- _Task prompt_: Give back every record exactly.

Start of Data listing

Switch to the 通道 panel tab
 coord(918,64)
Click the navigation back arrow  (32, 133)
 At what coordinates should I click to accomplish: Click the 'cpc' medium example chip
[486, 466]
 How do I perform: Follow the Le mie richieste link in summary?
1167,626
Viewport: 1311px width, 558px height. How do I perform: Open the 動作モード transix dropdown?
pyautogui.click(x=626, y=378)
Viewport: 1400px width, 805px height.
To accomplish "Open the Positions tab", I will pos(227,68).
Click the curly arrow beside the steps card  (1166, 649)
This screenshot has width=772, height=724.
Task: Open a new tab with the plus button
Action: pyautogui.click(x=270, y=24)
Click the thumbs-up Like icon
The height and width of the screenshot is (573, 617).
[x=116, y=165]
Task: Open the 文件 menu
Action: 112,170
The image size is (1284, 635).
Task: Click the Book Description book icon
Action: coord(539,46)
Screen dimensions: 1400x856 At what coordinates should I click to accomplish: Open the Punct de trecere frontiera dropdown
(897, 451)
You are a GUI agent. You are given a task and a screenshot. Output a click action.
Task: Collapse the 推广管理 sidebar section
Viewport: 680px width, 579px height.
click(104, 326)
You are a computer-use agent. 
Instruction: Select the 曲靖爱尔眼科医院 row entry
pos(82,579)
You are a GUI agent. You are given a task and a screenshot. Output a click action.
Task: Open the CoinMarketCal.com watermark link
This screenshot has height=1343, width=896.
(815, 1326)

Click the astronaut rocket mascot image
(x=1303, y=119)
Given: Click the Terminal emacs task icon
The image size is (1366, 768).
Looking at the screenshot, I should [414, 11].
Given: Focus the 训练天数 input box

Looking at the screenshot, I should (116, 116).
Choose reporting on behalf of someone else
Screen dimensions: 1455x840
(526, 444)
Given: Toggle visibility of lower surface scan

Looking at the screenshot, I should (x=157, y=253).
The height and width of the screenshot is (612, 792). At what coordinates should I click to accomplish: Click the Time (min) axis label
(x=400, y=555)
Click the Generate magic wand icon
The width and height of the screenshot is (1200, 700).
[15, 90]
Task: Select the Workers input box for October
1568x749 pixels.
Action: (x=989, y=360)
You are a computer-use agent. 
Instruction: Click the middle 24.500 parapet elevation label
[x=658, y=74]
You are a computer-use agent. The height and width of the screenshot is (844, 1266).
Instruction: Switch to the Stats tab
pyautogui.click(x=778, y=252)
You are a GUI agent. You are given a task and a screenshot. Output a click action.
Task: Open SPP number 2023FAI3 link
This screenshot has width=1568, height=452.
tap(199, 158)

End of Data listing

- _Answer space_:
Switch to the 通道 panel tab
 coord(918,64)
Click the navigation back arrow  (32, 133)
 At what coordinates should I click to accomplish: Click the 'cpc' medium example chip
[486, 466]
 How do I perform: Follow the Le mie richieste link in summary?
1167,626
Viewport: 1311px width, 558px height. How do I perform: Open the 動作モード transix dropdown?
pyautogui.click(x=626, y=378)
Viewport: 1400px width, 805px height.
To accomplish "Open the Positions tab", I will pos(227,68).
Click the curly arrow beside the steps card  (1166, 649)
This screenshot has width=772, height=724.
Task: Open a new tab with the plus button
Action: pyautogui.click(x=270, y=24)
Click the thumbs-up Like icon
The height and width of the screenshot is (573, 617).
[x=116, y=165]
Task: Open the 文件 menu
Action: 112,170
The image size is (1284, 635).
Task: Click the Book Description book icon
Action: coord(539,46)
Screen dimensions: 1400x856 At what coordinates should I click to accomplish: Open the Punct de trecere frontiera dropdown
(897, 451)
You are a GUI agent. You are given a task and a screenshot. Output a click action.
Task: Collapse the 推广管理 sidebar section
Viewport: 680px width, 579px height.
click(104, 326)
You are a computer-use agent. 
Instruction: Select the 曲靖爱尔眼科医院 row entry
pos(82,579)
You are a GUI agent. You are given a task and a screenshot. Output a click action.
Task: Open the CoinMarketCal.com watermark link
This screenshot has height=1343, width=896.
(815, 1326)

Click the astronaut rocket mascot image
(x=1303, y=119)
Given: Click the Terminal emacs task icon
The image size is (1366, 768).
Looking at the screenshot, I should [414, 11].
Given: Focus the 训练天数 input box

Looking at the screenshot, I should (116, 116).
Choose reporting on behalf of someone else
Screen dimensions: 1455x840
(526, 444)
Given: Toggle visibility of lower surface scan

Looking at the screenshot, I should (x=157, y=253).
The height and width of the screenshot is (612, 792). At what coordinates should I click to accomplish: Click the Time (min) axis label
(x=400, y=555)
Click the Generate magic wand icon
The width and height of the screenshot is (1200, 700).
[15, 90]
Task: Select the Workers input box for October
1568x749 pixels.
Action: (x=989, y=360)
You are a computer-use agent. 
Instruction: Click the middle 24.500 parapet elevation label
[x=658, y=74]
You are a computer-use agent. The height and width of the screenshot is (844, 1266).
Instruction: Switch to the Stats tab
pyautogui.click(x=778, y=252)
You are a GUI agent. You are given a task and a screenshot. Output a click action.
Task: Open SPP number 2023FAI3 link
This screenshot has width=1568, height=452.
tap(199, 158)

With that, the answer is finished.